··· MATERIAL FOR THE TASK

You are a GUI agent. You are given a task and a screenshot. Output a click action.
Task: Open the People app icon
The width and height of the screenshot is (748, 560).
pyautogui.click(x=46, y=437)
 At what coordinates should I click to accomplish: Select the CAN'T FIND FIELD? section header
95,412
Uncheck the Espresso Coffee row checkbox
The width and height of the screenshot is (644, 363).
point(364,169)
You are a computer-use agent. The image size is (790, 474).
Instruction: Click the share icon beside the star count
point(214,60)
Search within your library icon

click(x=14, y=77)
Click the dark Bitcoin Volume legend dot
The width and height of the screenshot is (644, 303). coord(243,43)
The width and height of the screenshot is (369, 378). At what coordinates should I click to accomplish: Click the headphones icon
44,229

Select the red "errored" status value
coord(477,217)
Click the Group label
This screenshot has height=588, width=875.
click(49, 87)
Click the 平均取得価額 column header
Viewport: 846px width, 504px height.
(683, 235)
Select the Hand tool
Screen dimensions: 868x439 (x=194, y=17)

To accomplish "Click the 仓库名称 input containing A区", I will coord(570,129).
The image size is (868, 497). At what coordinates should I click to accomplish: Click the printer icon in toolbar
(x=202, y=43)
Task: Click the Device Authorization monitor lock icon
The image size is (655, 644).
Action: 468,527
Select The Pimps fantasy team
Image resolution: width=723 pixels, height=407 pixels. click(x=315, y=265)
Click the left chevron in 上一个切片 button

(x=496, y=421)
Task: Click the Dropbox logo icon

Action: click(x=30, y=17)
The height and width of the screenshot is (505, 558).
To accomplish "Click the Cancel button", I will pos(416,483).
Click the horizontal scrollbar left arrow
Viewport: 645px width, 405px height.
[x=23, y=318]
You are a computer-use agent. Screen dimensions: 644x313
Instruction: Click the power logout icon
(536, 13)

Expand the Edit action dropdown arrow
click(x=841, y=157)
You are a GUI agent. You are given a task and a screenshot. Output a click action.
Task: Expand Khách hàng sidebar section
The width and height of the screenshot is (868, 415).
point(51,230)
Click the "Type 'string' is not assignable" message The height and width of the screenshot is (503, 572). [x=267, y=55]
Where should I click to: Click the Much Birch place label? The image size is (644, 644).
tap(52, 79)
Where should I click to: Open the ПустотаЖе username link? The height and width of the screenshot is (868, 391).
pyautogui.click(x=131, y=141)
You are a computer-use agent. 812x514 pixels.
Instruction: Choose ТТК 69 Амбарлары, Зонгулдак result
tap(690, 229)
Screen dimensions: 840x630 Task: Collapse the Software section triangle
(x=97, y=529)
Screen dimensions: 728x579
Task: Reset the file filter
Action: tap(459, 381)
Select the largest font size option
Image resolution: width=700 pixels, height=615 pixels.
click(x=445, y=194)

······

** TASK STATEMENT **
Copy the data above in full, character for character.

** YOUR RESPONSE **
You are a GUI agent. You are given a task and a screenshot. Output a click action.
Task: Open the People app icon
The width and height of the screenshot is (748, 560).
pyautogui.click(x=46, y=437)
 At what coordinates should I click to accomplish: Select the CAN'T FIND FIELD? section header
95,412
Uncheck the Espresso Coffee row checkbox
The width and height of the screenshot is (644, 363).
point(364,169)
You are a computer-use agent. The image size is (790, 474).
Instruction: Click the share icon beside the star count
point(214,60)
Search within your library icon

click(x=14, y=77)
Click the dark Bitcoin Volume legend dot
The width and height of the screenshot is (644, 303). coord(243,43)
The width and height of the screenshot is (369, 378). At what coordinates should I click to accomplish: Click the headphones icon
44,229

Select the red "errored" status value
coord(477,217)
Click the Group label
This screenshot has height=588, width=875.
click(49, 87)
Click the 平均取得価額 column header
Viewport: 846px width, 504px height.
(683, 235)
Select the Hand tool
Screen dimensions: 868x439 (x=194, y=17)

To accomplish "Click the 仓库名称 input containing A区", I will coord(570,129).
The image size is (868, 497). At what coordinates should I click to accomplish: Click the printer icon in toolbar
(x=202, y=43)
Task: Click the Device Authorization monitor lock icon
The image size is (655, 644).
Action: 468,527
Select The Pimps fantasy team
Image resolution: width=723 pixels, height=407 pixels. click(x=315, y=265)
Click the left chevron in 上一个切片 button

(x=496, y=421)
Task: Click the Dropbox logo icon

Action: click(x=30, y=17)
The height and width of the screenshot is (505, 558).
To accomplish "Click the Cancel button", I will pos(416,483).
Click the horizontal scrollbar left arrow
Viewport: 645px width, 405px height.
[x=23, y=318]
You are a computer-use agent. Screen dimensions: 644x313
Instruction: Click the power logout icon
(536, 13)

Expand the Edit action dropdown arrow
click(x=841, y=157)
You are a GUI agent. You are given a task and a screenshot. Output a click action.
Task: Expand Khách hàng sidebar section
The width and height of the screenshot is (868, 415).
point(51,230)
Click the "Type 'string' is not assignable" message The height and width of the screenshot is (503, 572). [x=267, y=55]
Where should I click to: Click the Much Birch place label? The image size is (644, 644).
tap(52, 79)
Where should I click to: Open the ПустотаЖе username link? The height and width of the screenshot is (868, 391).
pyautogui.click(x=131, y=141)
You are a computer-use agent. 812x514 pixels.
Instruction: Choose ТТК 69 Амбарлары, Зонгулдак result
tap(690, 229)
Screen dimensions: 840x630 Task: Collapse the Software section triangle
(x=97, y=529)
Screen dimensions: 728x579
Task: Reset the file filter
Action: tap(459, 381)
Select the largest font size option
Image resolution: width=700 pixels, height=615 pixels.
click(x=445, y=194)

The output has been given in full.